January 31, 2010 / by emptywheel

 

LAT: The CIA Hasn't Yet Added al-Awlaki to its Kill List

The most interesting thing about Greg Miller’s story on whether Anwar al-Awlaki has been added to the CIA’s list of assassination targets is how it differs from the two stories already written on this subject. Miller says that al-Awlaki has not yet been added to the list.

No U.S. citizen has ever been on the CIA’s target list, which mainly names Al Qaeda leaders, including Osama bin Laden, according to current and former U.S. officials. But that is expected to change as CIA analysts compile a case against a Muslim cleric who was born in New Mexico but now resides in Yemen.

Anwar al Awlaki poses a dilemma for U.S. counter-terrorism officials. He is a U.S. citizen and until recently was mainly known as a preacher espousing radical Islamic views. But Awlaki’s ties to November’s shootings at Ft. Hood and the failed Christmas Day airline plot have helped convince CIA analysts that his role has changed.

That accords with what ABC reported on January 25.

White House lawyers are mulling the legality of proposed attempts to kill an American citizen, Anwar al Awlaki, who is believed to be part of the leadership of the al Qaeda group in Yemen behind a series of terror strikes, according to two people briefed by U.S. intelligence officials.

One of the people briefed said opportunities to “take out” Awlaki “may have been missed” because of the legal questions surrounding a lethal attack which would specifically target an American citizen.

But not with what Dana Priest wrote on January 27.

Both the CIA and the JSOC maintain lists of individuals, called “High Value Targets” and “High Value Individuals,” whom they seek to kill or capture. The JSOC list includes three Americans, including Aulaqi, whose name was added late last year. As of several months ago, the CIA list included three U.S. citizens, and an intelligence official said that Aulaqi’s name has now been added. [Update, February 17, 2010: WaPo has since retracted the report that CIA had US citizens on its kill list.]
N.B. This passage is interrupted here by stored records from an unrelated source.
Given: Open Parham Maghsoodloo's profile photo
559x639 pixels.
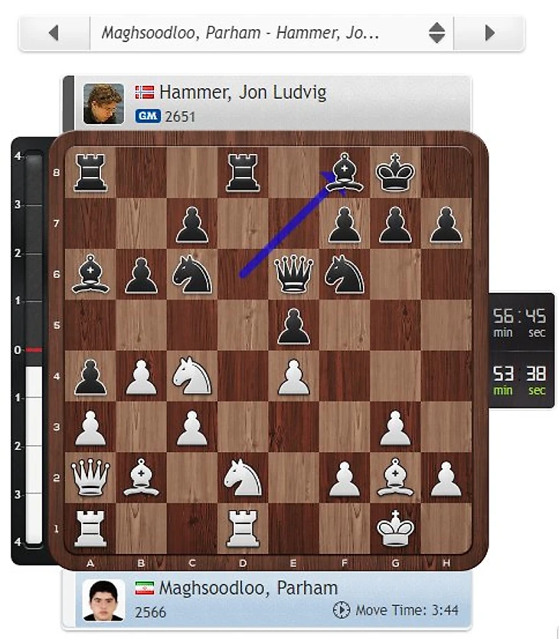Looking at the screenshot, I should 103,600.
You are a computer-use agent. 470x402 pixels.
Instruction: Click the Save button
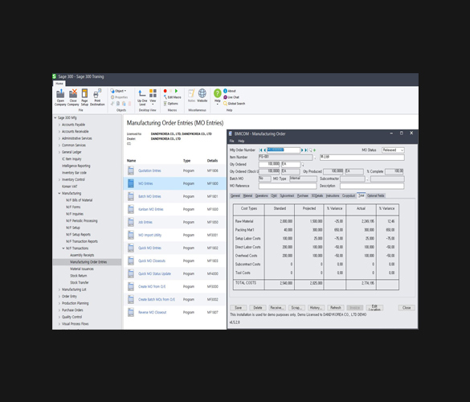pyautogui.click(x=239, y=307)
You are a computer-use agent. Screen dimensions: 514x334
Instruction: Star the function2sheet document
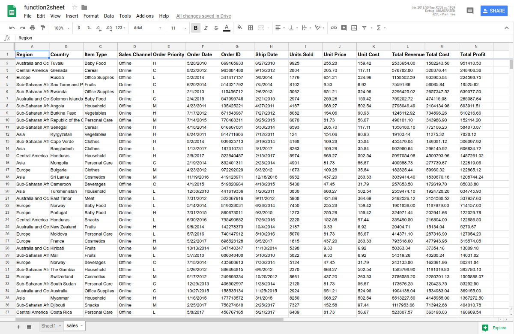tap(75, 7)
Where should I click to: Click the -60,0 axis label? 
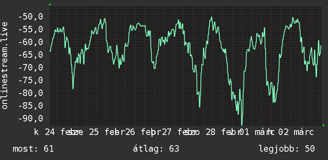coord(31,42)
I’d suggest Priest’s initial focus on JSOC (though Miller, too, confirms that al-Awlaki is on JSOC’s list) may explain this flurry of articles describing the government’s ultra-secret kill list(s). That is, Priest’s focus on JSOC may suggest the long-brewing turf war between JSOC and CIA on such issues is bubbling up to the surface. That also might explain the spin of the other two article. ABC’s article seems designed to force someone’s hand by painting the CIA as incompetent for missing al-Awlaki in the past. And it might explain CIA spokesperson Paul Gimigliano’s snippiness about the public nature of this debate.

CIA spokesman Paul Gimigliano declined to comment, saying that it is “remarkably foolish in a war of this kind to discuss publicly procedures used to identify the enemy, an enemy who wears no uniform and relies heavily on stealth and deception.”

Now, whatever the differences in the article Miller doesn’t appear to have asked some of the obvious questions any more than Priest or ABC. If we haven’t even tried indicting al-Awlaki yet (particularly with all the increased presence we’ve got in Yemen to pick him up), then how do we have enough information to assassinate him? And why didn’t our vaunted surveillance system pick up this apparently growing threat from al-Awlaki?

As to what new information has come up to merit al-Awlaki’s placement on the kill list (whether CIA’s or JSOC’s)?

But it was his involvement in the two recent cases that triggered new alarms. U.S. officials uncovered as many as 18 e-mails between Awlaki and Nidal Malik Hasan, a U.S. Army major accused of killing 13 people at Ft. Hood, Texas. Awlaki also has been tied to Umar Farouk Abdulmutallab, the Nigerian accused of attempting to detonate a bomb on a Detroit-bound flight.

At least on first report, the emails were not sufficiently damning to concern the FBI. Has that changed? And the phrase “Awlaki has been tied”–you’re going to put someone on a kill list using a passive construction? Really?